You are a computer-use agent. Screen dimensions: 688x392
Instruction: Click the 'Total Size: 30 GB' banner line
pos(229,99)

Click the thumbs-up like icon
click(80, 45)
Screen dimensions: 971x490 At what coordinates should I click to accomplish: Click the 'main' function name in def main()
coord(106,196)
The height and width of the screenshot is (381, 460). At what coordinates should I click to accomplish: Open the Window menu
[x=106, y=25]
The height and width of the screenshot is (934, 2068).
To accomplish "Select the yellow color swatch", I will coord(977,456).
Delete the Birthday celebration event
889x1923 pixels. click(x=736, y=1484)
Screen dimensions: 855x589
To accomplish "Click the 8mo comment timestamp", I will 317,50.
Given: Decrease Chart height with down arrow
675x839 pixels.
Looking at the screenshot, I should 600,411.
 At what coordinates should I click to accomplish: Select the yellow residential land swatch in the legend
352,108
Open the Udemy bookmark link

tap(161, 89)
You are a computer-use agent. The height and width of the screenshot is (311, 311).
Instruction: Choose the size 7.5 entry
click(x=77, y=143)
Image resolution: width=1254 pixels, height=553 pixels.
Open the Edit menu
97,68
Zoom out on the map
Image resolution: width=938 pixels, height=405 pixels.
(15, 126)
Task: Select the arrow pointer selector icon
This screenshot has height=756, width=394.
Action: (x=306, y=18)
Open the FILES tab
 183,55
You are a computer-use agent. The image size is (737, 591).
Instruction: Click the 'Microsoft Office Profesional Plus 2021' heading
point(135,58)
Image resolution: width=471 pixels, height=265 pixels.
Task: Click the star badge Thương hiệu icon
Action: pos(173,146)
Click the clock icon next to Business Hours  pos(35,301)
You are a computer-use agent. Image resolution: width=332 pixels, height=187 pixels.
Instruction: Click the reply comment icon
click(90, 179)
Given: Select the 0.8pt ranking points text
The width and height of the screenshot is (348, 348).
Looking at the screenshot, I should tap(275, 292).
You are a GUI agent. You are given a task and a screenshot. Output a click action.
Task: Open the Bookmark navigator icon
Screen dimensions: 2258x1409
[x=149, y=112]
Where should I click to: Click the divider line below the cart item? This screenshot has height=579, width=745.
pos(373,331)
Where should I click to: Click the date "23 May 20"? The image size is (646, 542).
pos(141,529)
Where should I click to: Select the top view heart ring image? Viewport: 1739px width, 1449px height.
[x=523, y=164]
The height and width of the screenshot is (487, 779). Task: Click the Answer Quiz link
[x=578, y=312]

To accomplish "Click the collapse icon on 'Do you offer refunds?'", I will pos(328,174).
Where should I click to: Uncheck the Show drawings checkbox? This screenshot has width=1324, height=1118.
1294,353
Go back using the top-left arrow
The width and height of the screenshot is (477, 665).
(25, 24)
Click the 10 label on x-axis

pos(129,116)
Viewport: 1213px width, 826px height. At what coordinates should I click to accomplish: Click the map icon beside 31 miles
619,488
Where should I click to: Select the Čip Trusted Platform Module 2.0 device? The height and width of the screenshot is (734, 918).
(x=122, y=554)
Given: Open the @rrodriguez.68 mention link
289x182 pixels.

※ ※ ※

Can you copy out the lines that start with the one containing "Given: Select the 0.8pt ranking points text" and end with the one containing "[x=578, y=312]", including both, with nothing changed?

PROBLEM SOLUTION -
Given: Select the 0.8pt ranking points text
The width and height of the screenshot is (348, 348).
Looking at the screenshot, I should tap(275, 292).
You are a GUI agent. You are given a task and a screenshot. Output a click action.
Task: Open the Bookmark navigator icon
Screen dimensions: 2258x1409
[x=149, y=112]
Where should I click to: Click the divider line below the cart item? This screenshot has height=579, width=745.
pos(373,331)
Where should I click to: Click the date "23 May 20"? The image size is (646, 542).
pos(141,529)
Where should I click to: Select the top view heart ring image? Viewport: 1739px width, 1449px height.
[x=523, y=164]
The height and width of the screenshot is (487, 779). Task: Click the Answer Quiz link
[x=578, y=312]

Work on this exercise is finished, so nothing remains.